Takeda Pharmaceutical entered into a landmark global oncology licensing and collaboration agreement with Innovent Biologics for three solid tumor drug candidates. This reflects the accelerating trend of global big pharma selectively in-licensing assets from Chinese biotech innovators.
The deal grants Takeda exclusive rights outside of the US and Greater China (outside Mainland China, Hong Kong, Macau and Taiwan) to the immuno-oncology drug candidate IBI363 and the antibody-drug conjugate IBI343, which are investigational medicines being studied in Phase 2 and Phase 3 trials, respectively. The deal also grants an exclusive option to license IBI3001, another antibody-drug conjugate currently in Phase 1 trials.
Takeda paid Innovent US$1.2 billion upfront, including a US$100 million equity investment at a 20% premium to its current trading price on the Stock Exchange of Hong Kong. Innovent is eligible for up to US$10.2 billion in clinical, regulatory and sales milestones across the three candidates, bringing the total potential deal value to US$11.4 billion.
Under co-development terms for the IBI363, Takeda and Innovent will share global development costs on a 60/40 split (Takeda/Innovent) and likewise share profits and losses 60/40 in the US. Takeda will lead US co-commercialisation of IBI363 with Innovent and will have the exclusive right to commercialise IBI363 outside of the US and Greater China.

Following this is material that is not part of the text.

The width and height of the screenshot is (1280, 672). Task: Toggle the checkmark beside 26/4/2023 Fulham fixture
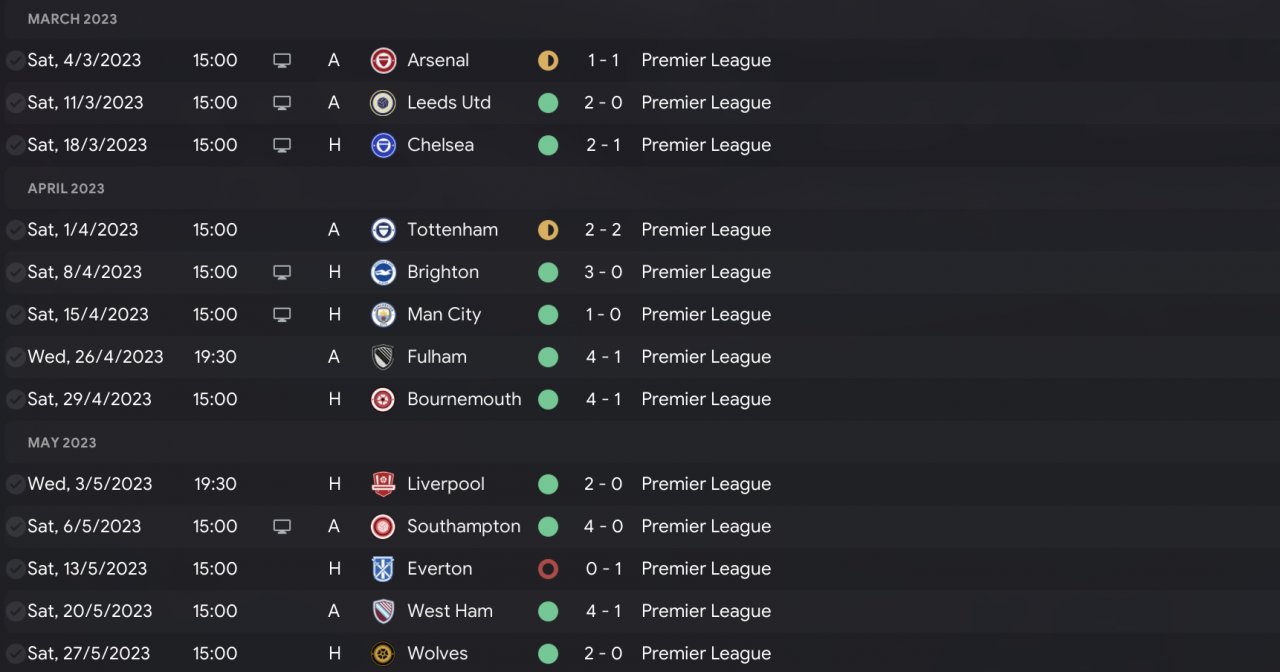[15, 357]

Takeda will also develop, manufacture and commercialise IBI343 worldwide, outside of Greater China. The cost/profit share structure demonstrates a move towards deeper collaborative economics, rather than simple fixed royalties. Innovent will also receive sales-based royalties on commercial sales outside Greater China for both IBI363 and IBI343, except with respect to IBI363 in the US. If Takeda exercises the option for IBI3001, Innovent will be eligible for an option exercise fee and additional potential milestone and royalty payments.
The deal indicates a sustained focus on bispecific and ADC modalities as the future backbone of treatment for solid tumors, a key trend that emerged from the J.P. Morgan Healthcare Conference 2026 – see our coverage of this here.
Finally, the race for the next generation of treatments for cardiometabolic diseases is hot with established players Novo and Lilly continuing to innovate, and new players vying for market share. Zealand Pharma and Shanghai-based OTR Therapeutics have entered into a collaboration and licence agreement for the discovery and development of novel oral small-molecule therapeutics for metabolic diseases using OTR's small-molecule platform. Zealand will assume clinical development, regulatory submissions, and global commercialisation responsibilities, while OTR will conduct discovery and preclinical activities using its proprietary R&D platform. Zealand will provide an upfront payment of approximately US$20 million, with the potential to increase to US$30 million, which reflects the discovery stage of the deal. OTR is also eligible for up to US$2.5 billion in milestone payments, with a majority representing commercial milestones, plus tiered single-digit royalties on worldwide net sales.